TEMPO.CO, Jakarta - Pemerintah mempertimbangkan pemberian potongan bea keluar ekspor mineral bagi perusahaan tambang yang akan menyelesaikan pembangunan smelter dan memberikan uang jaminan investasi smelter.
Menteri Perindustrian MS Hidayat menyatakan, potongan diberikan tidak hanya untuk PT Freeport Indonesia dan PT Newmont Nusa Tenggara yang getol meminta keringanan bea keluar.
"Kalau Freeport atau perusahaan lain bisa yakinkan pemerintah dalam tiga tahun smelternya terbangun. Dia dimungkinkan untuk meminta atau negosiasi bea keluar," kata Hidayat di Kementerian Perindustrian, Senin, 3 Maret, 2014.
Hidayat menegaskan, pada dasarnya Freeport tidak menolak membayar bea keluar ekspor. Tetapi, perusahaan asal Amerika tersebut meminta presentase kewajiban bea keluar yang dibayarkan harus dikurangi.
Hingga saat ini, besaran potongan bea keluar belum ditentukan. Hal tersebut, kata dia, merupakan kewenangan Kementerian Keuangan dan Menteri Koordinator Bidang Perekonomian.
"Saya hanya memberikan roadmap atas pembangunan smelter karena itu bagian dari industri," katanya.
Hidayat menambahkan, baik Freeport maupun Newmont, selaku dua kontraktor tambang besar di Indonesia, kini tengah mengajukan rekomendasi ekspor agar mendapatkan status sebagai eksportir terdaftar dari Kementerian Energi dan Sumber Daya Mineral.

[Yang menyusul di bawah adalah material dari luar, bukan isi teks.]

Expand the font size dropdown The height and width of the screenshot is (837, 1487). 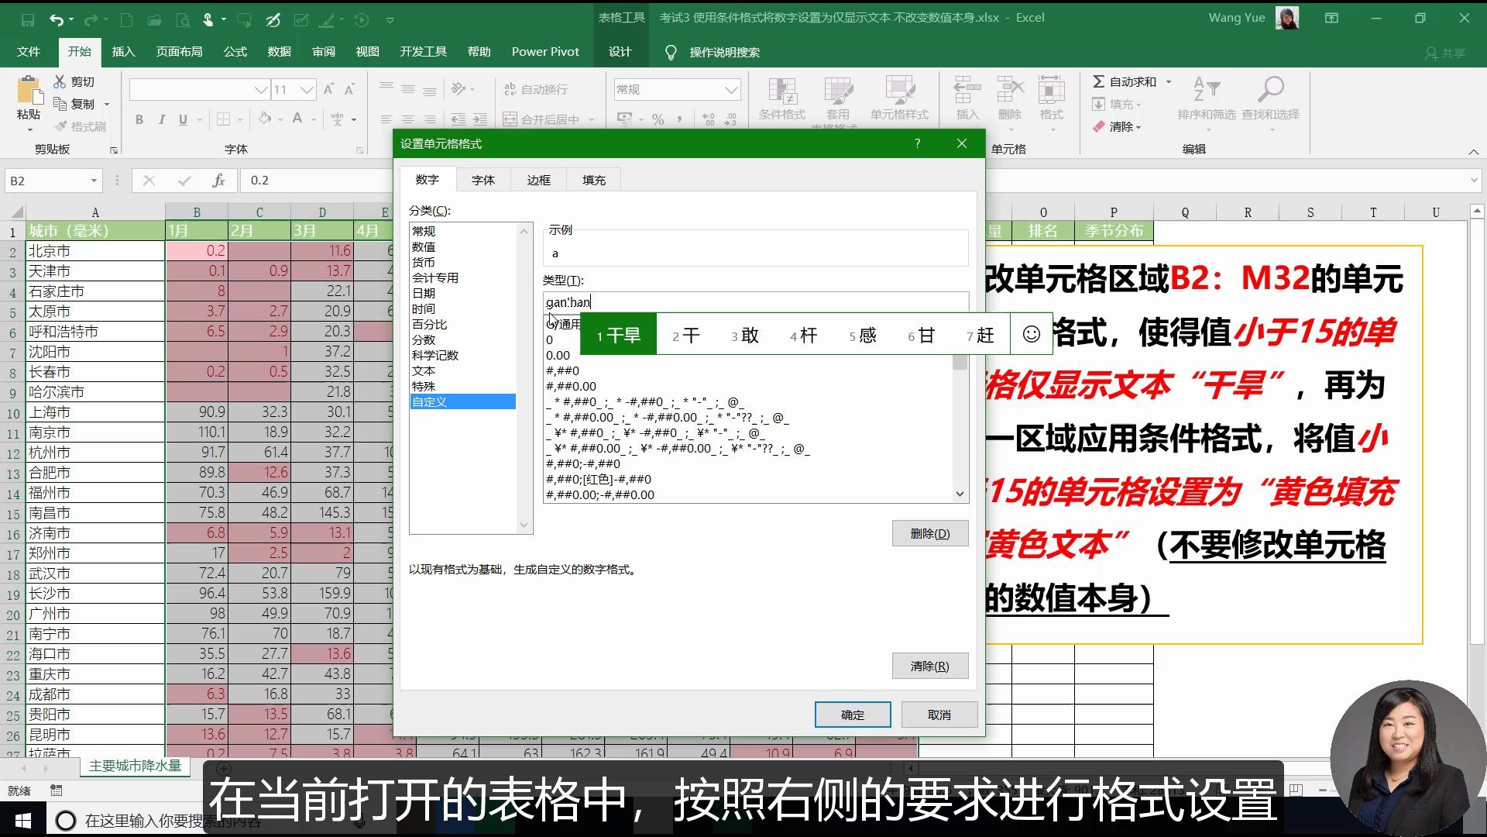pos(307,90)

Namun, kedua perusahaan itu masih belum mengajukan proposal pembangunan smelter sampai saat ini.
Pekan lalu, PT Freeport Indonesia menyatakan kesediaannya membayar uang jaminan sebesar 5 persen dari nilai investasi smelter sebagai bukti keseriusan membangun smelter.

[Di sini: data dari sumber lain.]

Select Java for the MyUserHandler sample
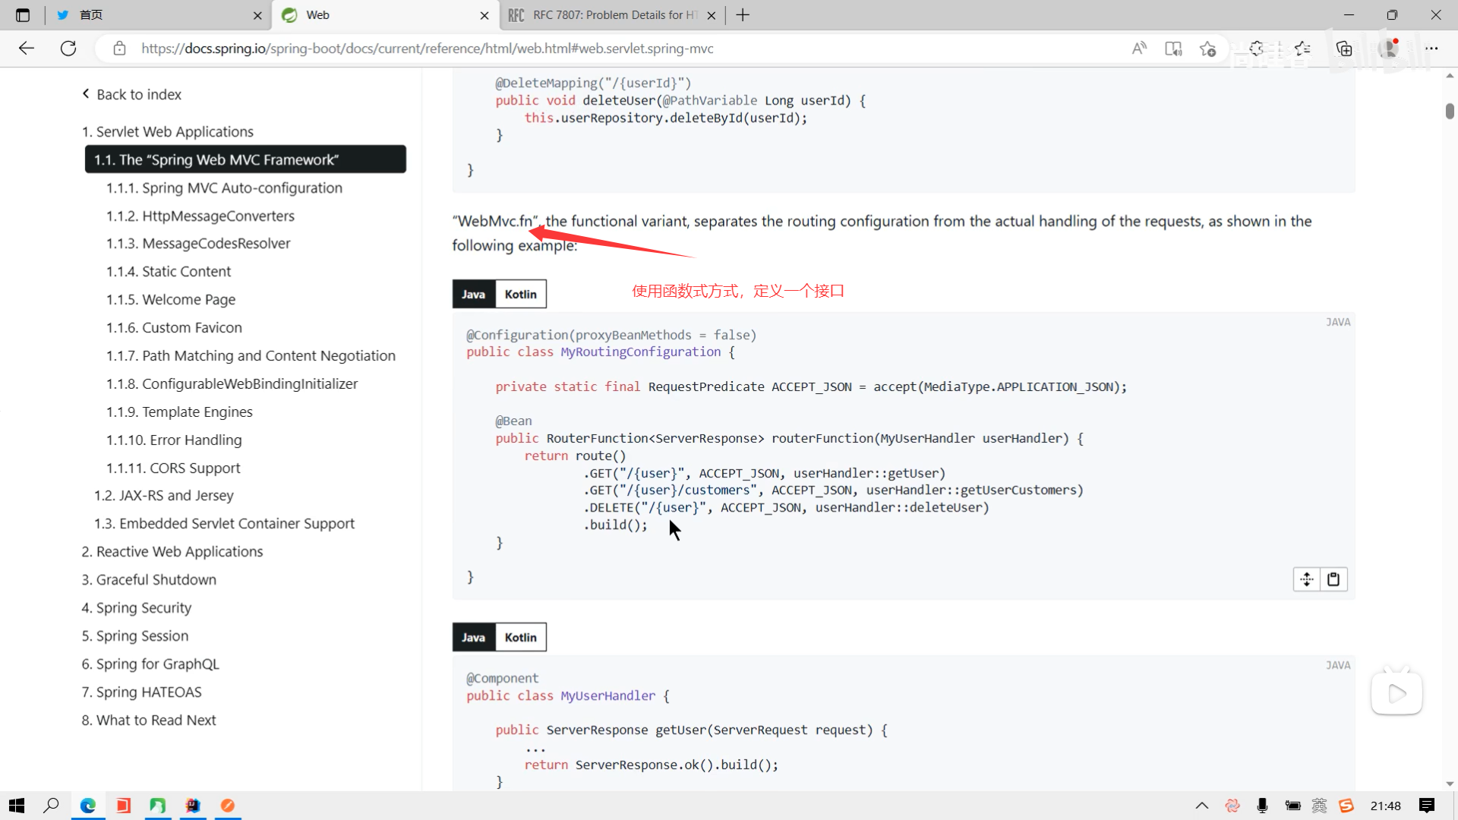This screenshot has height=820, width=1458. 473,638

Sementara, pada 11 Januari 2014, Menteri Keuangan telah meneken peraturan tentang bea keluar mineral progresif berkaitan dengan diberlakukannya UU Minerba (Pertambangan Mineral dan Batubara). Mulai 2017, jika tak ditaati, akan dikenakan bea keluar sebesar 60 persen. Penerapan bea keluar tersebut dilakukan bertahap mulai dari 20 hingga 60 persen.